WRITTEN PROBLEM: Copy each line of the rows below that contains the string "label", matching its case exactly.

______

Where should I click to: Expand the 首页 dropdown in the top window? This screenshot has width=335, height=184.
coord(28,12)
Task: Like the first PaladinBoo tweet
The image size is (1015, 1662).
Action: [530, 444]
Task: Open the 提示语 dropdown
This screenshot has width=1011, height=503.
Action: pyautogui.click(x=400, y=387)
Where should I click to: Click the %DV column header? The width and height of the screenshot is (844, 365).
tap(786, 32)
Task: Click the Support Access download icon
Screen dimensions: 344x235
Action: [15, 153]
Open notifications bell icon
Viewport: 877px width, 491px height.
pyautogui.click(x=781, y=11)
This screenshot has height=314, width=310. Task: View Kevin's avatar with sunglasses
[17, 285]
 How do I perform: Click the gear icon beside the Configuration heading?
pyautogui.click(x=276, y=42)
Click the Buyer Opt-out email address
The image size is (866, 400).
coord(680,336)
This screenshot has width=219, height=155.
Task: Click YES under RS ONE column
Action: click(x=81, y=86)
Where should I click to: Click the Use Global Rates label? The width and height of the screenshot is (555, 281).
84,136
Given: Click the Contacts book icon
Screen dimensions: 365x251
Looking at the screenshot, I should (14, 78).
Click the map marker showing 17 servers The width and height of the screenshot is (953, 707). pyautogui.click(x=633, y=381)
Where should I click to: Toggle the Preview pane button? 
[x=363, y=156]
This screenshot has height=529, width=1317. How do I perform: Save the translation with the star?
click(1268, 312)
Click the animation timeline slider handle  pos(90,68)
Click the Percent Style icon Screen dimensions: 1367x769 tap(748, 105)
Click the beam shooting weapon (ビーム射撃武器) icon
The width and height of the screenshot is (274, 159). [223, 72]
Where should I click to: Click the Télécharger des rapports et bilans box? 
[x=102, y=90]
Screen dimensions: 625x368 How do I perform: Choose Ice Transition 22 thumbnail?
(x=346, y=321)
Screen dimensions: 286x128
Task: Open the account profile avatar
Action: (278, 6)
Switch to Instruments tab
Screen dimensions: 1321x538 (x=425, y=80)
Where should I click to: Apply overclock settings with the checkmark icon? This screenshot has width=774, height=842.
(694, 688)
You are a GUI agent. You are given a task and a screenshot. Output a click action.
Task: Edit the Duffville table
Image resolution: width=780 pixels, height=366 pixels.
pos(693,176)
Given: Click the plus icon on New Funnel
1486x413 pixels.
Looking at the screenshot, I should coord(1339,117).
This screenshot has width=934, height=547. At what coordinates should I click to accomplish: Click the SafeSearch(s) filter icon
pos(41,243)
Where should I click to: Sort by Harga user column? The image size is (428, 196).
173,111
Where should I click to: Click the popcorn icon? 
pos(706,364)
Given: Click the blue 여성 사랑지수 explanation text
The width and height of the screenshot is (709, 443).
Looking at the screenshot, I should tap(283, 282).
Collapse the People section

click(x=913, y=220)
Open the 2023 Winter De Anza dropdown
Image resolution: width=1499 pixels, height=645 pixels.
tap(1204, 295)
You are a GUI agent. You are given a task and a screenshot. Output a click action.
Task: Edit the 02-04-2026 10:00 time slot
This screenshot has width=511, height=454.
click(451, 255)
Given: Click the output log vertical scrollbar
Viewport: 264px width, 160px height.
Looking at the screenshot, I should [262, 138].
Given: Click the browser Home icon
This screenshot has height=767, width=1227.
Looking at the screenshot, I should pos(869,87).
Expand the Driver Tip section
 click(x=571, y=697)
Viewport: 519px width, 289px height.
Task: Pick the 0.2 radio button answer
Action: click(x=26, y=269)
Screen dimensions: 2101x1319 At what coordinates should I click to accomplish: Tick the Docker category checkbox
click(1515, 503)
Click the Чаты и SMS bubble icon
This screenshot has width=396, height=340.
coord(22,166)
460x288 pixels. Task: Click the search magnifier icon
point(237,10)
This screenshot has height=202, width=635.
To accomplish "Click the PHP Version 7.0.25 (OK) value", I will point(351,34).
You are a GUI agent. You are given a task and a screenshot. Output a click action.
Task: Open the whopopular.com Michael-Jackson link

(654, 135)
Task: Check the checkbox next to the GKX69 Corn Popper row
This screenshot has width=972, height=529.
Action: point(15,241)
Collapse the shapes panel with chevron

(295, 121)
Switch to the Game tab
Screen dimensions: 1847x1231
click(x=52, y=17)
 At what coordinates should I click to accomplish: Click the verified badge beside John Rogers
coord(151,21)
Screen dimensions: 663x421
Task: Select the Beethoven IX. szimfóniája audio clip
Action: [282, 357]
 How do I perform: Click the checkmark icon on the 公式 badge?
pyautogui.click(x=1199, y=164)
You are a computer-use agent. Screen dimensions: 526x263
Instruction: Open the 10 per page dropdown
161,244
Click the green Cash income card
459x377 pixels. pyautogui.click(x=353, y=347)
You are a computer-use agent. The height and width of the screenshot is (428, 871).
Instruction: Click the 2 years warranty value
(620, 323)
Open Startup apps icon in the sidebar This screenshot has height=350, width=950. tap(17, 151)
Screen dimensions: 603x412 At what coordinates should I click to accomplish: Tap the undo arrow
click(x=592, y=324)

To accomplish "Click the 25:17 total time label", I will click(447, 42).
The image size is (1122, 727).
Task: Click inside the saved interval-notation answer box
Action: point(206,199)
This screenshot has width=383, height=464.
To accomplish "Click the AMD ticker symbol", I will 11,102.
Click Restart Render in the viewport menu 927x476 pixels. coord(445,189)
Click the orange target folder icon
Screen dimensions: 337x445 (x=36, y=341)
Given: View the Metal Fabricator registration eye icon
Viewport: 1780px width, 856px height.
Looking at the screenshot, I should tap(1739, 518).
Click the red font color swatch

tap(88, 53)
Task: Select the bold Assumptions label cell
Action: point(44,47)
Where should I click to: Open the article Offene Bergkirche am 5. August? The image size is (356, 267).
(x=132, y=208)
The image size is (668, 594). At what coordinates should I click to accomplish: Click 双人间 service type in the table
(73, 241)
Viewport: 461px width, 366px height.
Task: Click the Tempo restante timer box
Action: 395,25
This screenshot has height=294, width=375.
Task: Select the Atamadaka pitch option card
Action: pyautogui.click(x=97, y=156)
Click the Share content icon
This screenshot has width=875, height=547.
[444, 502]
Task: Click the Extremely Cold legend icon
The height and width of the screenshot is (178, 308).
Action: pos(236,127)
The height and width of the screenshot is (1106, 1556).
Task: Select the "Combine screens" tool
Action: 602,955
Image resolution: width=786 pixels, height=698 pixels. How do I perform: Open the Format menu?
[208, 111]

______

ANSWER FOR THE TASK:
Where should I click to: Click the Use Global Rates label? The width and height of the screenshot is (555, 281).
To accomplish "Click the 25:17 total time label", I will click(447, 42).
Task: Select the bold Assumptions label cell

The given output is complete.